Yeni ekonomik düzen ve insanlığın sosyal dönüşümü

Küresel sistem, Amerika–Çin rekabetiyle başlayan ekonomik çok kutupluluk sürecine girmektedir. Bu yeni dönemde ticaretin, teknolojinin ve üretimin coğrafi merkezleri çeşitlenmekte; sermaye akışları ve güç odakları yeniden şekillenmektedir. Ancak bu dönüşüm, sadece ekonomiyle sınırlı kalmayacak; insanların sosyal yaşam biçimlerini, iş yapma kültürünü, iletişim tarzlarını ve dünya görüşlerini de yeniden tanımlayacaktır.

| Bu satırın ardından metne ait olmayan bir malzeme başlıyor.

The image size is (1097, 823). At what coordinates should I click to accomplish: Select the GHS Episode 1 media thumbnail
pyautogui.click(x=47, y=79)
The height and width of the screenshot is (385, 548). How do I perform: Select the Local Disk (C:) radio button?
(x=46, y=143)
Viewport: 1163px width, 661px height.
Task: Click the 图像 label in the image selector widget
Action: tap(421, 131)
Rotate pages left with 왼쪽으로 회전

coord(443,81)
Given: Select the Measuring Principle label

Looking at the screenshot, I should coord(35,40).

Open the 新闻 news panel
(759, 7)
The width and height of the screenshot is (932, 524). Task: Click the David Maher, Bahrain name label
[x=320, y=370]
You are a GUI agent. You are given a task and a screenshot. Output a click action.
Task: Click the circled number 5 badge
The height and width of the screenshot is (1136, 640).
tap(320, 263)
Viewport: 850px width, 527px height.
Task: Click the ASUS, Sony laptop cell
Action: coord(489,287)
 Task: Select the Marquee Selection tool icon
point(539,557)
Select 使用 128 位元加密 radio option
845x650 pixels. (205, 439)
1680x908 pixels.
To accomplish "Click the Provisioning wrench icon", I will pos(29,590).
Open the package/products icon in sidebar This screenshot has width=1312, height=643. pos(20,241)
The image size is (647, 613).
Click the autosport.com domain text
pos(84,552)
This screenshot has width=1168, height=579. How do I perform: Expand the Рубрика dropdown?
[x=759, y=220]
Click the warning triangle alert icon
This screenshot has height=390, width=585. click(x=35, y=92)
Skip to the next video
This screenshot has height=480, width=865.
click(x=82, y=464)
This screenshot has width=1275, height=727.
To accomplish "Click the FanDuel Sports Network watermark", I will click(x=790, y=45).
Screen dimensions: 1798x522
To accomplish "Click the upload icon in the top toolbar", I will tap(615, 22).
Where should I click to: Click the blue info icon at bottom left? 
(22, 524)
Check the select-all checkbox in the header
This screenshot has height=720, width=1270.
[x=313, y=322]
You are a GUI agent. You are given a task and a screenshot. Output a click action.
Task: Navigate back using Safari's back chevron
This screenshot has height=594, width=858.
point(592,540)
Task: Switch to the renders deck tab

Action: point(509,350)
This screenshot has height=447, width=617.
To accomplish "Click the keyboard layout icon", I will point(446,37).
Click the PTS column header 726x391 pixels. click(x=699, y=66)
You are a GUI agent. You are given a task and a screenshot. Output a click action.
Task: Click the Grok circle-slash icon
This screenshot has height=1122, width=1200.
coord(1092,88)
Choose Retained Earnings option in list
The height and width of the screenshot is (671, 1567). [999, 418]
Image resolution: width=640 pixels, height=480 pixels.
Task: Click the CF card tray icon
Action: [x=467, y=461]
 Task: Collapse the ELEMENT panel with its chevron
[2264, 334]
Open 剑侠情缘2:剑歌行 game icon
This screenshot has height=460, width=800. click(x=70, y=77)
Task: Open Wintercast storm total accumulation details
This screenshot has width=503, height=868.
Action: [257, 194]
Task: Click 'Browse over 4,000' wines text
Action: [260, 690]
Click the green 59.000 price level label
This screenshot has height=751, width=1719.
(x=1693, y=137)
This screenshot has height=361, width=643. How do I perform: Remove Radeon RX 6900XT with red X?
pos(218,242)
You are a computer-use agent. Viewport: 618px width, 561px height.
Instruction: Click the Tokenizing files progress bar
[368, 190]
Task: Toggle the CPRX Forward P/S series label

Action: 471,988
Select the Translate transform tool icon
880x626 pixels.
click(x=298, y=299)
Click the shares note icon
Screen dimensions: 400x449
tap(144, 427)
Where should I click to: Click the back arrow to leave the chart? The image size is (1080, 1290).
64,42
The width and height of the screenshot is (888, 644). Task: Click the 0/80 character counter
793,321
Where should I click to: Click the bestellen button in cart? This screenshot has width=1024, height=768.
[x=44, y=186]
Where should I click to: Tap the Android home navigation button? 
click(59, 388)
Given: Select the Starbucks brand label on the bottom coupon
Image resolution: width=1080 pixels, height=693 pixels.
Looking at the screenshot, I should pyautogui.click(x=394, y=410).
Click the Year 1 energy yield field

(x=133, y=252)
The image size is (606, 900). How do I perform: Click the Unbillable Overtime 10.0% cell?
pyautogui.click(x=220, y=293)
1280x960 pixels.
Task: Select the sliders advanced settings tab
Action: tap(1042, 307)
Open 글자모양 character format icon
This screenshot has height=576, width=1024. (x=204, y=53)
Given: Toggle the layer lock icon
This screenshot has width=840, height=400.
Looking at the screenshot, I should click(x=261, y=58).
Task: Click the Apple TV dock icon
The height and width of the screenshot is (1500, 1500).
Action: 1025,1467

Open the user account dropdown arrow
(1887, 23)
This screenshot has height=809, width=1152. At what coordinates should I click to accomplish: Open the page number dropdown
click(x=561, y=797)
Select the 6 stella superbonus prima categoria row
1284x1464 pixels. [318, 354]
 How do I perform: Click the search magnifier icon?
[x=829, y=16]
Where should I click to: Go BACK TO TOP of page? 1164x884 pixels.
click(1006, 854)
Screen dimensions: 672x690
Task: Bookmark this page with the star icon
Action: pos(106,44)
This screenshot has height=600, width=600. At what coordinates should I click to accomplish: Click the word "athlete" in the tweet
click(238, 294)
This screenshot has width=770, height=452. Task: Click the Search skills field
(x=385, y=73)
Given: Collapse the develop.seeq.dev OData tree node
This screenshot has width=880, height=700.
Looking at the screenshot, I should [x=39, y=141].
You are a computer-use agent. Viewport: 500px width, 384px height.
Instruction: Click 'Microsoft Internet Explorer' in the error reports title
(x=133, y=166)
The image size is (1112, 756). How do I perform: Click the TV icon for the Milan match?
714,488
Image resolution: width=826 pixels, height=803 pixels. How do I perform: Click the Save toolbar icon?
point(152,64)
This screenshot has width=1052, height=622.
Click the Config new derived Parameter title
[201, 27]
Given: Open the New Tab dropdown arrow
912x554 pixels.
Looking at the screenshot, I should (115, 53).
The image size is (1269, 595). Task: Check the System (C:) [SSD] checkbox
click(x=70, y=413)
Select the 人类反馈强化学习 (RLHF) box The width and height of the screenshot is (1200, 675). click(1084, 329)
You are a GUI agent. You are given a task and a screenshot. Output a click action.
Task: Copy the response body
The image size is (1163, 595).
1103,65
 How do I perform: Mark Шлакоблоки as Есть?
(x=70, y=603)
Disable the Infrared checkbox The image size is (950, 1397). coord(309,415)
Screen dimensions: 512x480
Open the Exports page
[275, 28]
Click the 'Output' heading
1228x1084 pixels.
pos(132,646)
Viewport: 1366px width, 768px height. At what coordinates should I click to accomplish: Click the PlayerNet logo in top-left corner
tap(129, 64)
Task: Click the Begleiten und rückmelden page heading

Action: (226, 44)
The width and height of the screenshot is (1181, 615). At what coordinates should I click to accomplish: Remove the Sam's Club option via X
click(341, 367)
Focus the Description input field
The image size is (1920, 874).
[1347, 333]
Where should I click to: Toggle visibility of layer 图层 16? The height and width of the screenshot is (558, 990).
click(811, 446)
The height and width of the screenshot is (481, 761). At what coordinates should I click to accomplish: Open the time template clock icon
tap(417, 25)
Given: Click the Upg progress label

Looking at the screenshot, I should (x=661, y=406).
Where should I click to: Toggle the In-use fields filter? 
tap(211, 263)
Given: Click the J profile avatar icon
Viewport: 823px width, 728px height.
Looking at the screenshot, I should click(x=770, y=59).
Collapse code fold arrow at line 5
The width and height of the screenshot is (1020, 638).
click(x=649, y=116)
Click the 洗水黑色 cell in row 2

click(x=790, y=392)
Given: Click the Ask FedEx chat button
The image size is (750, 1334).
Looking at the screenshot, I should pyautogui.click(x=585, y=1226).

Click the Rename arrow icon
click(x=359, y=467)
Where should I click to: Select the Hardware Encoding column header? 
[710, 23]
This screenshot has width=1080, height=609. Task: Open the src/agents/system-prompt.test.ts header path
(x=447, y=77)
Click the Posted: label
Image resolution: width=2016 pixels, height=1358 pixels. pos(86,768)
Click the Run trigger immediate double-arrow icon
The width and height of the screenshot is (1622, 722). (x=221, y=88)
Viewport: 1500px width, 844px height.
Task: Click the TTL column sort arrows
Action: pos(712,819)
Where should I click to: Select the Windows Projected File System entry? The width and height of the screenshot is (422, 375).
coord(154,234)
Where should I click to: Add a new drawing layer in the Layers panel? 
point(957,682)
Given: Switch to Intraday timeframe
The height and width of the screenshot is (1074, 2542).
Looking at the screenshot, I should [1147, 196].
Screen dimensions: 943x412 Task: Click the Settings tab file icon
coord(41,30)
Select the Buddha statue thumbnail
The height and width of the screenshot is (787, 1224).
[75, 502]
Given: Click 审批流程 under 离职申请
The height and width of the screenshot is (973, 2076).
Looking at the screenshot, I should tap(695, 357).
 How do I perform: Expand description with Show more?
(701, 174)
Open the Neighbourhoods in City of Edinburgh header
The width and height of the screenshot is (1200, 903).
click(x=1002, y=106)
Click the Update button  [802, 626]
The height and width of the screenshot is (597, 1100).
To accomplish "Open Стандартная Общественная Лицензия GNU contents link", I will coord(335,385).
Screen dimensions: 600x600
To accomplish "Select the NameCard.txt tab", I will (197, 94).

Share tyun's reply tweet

Amerika ve Çin arasındaki rekabet, artık yalnızca iki büyük ekonomi arasındaki bir güç savaşı değil; 21. yüzyılın küresel düzeninin nasıl şekilleneceğini belirleyen temel faktördür. Bu mücadele, dünya ticaretini daha karmaşık, kırılgan fakat aynı zamanda yenilikçi bir yapıya dönüştürmektedir. Ulus devletler, bu yeni dönemde yalnızca ekonomik değil, stratejik özerklik kazanma çabasıyla hareket edecektir.

Bu düzenin en belirgin özelliği, teknolojik üretimin merkezîleşmesi ve emeğin dijitalleşmesi olacaktır.

Uzaktan ve yapay zekâ destekli çalışma modelleri, ulusal sınırların önemini azaltarak "küresel iş gücü piyasası" yaratırken bu durum bir yandan yüksek beceri gerektiren mesleklerde fırsatlar sunarken diğer taraftan düşük vasıflı çalışanlar için gelir eşitsizliğini derinleştirebilecektir.

Giderek artan otomatizasyon, fiziksel emeğin değerini azaltırken, yaratıcı ve stratejik düşünme becerilerini ön plana çıkarmakta sosyolojik olarak "iş" kavramını bir kimlik unsuru olmaktan çıkarıp esnek ve geçici bir etkinlik haline sokmaktadır.

Ekonomik güç kaymasının kültürel sonucu Çin, Hindistan, Güneydoğu Asya ve Afrika gibi bölgelerin ekonomik etkinliğinin artması, kültürel etkilerin de doğudan batıya doğru kaymasına neden olmuş; moda, sinema, medya ve dijital platformlarda Asya merkezli içeriklerin yükselişi (örneğin K-pop, Çin teknolojik markaları, Hintli dijital start-up'lar) kültürel çok merkezlilik yaratmıştır.

Dolayısı ile "Batı yaşam tarzı"nın tek geçerli model olduğu dönem sona ermekte; çok kültürlü bir norm sistemi oluşmaya başlamıştır.

Bu durum, kimliklerin daha akışkan hâle gelmesine; ancak aynı zamanda kültürel çatışmaların (örneğin dijital sansür, ifade özgürlüğü, değerler farklılığı) artması demek olacaktır.

Bu yeni dünya düzeninde refahın, teknolojiye erişimle doğru orantılı olması ile dijital araçlara, eğitime ve bilgiye erişimi olan kesimler "küresel orta sınıf" haline gelirken, erişimi olmayanlar ekonomik sistemin dışına itilecektir.

Klasik "zengin–yoksul" ayrımı ile yeni bir sınıf farkı: veriye sahip olanlar ve veri üreten ama kontrol edemeyenler.

Bu yeni sosyal yapı, "bilgi aristokrasisi" olarak da adlandırılabilecek bir elit kesimin oluşmasına yol açabilir.